## Zadanie 1:
Proszę zwrócić bez zmian wiersze rekordów od wiersza zawierającego „Given: Expand the New document dropdown arrow” aż do końca rekordów, oba krańce włącznie. Obrazy należy pominąć.

## Fragment tekstu:
Stworzenie człowieka - przegląd koncepcji

Ważne wydarzenia biblijne dla chrześcijan i żydów. Niewola egipska, narodziny i śmierć Jezusa, zmartwychwstanie, itp
ODPOWIEDZ
Awatar użytkownika
Jozek
Złoty mówca
Złoty mówca
Posty: 7337
Rejestracja: 18 lut 2020
Has thanked: 1181 times
Been thanked: 708 times

Re: Stworzenie człowieka - przegląd koncepcji

Post autor: Jozek » 2022-05-30, 22:29

Problem jest nie w tym jakie i gdzie byly drzewa posadzone, tylko w tym ze czlowiek nawet nie potrafi zrozumiec dlaczego byl wyrzucony z Raju.
Wszystko co sobie interpretuje to jedynie to co mu pozostalo i w jakim znalazl sie stanie po wypedzeniu z Raju.

## Dostępne rekordy:
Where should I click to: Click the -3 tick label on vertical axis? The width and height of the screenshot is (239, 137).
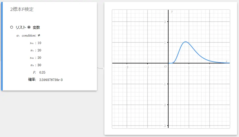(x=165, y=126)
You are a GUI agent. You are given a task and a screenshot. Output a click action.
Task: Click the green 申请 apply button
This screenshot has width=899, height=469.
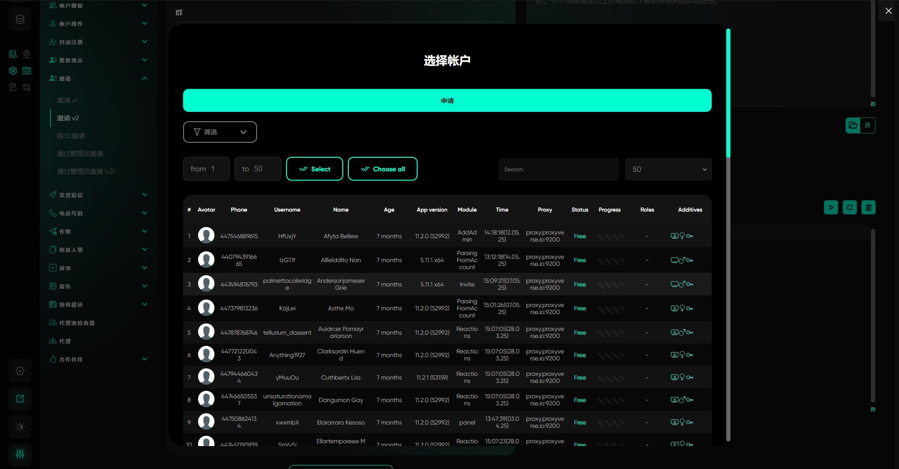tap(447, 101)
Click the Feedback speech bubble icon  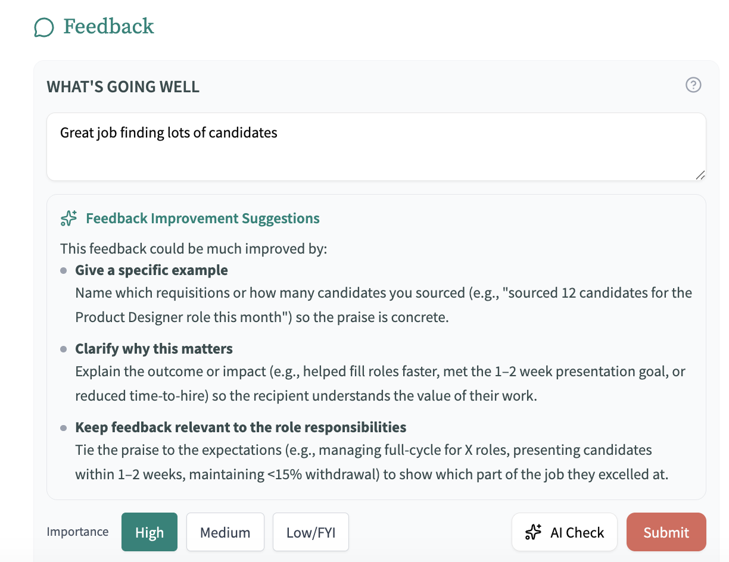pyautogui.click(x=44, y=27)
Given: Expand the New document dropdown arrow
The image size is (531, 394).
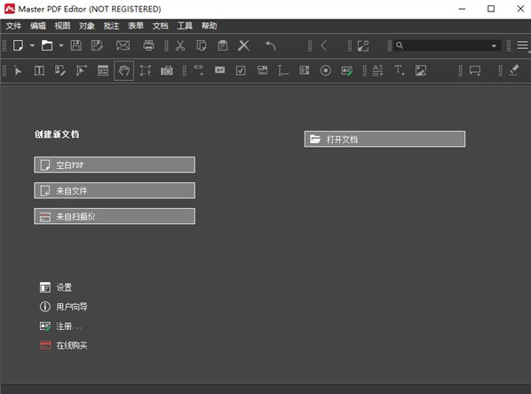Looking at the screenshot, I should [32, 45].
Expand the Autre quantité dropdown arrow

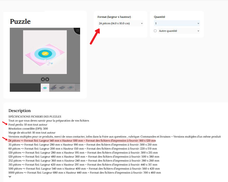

## Zadanie 2:
Na podstawie fragmentu wątku o stworzeniu człowieka proszę odpowiedzieć na poniższe pytania.
(a) Ile postów ma na koncie użytkownik Jozek?
(b) Kiedy zarejestrował się ten użytkownik?
(c) Czego, według wpisu, człowiek nawet nie potrafi zrozumieć?

## Gotowa odpowiedź 1:
Given: Expand the New document dropdown arrow
The image size is (531, 394).
Looking at the screenshot, I should [32, 45].
Expand the Autre quantité dropdown arrow

## Gotowa odpowiedź 2:
(a) 7337.
(b) 18 lut 2020.
(c) Dlaczego został wyrzucony z Raju.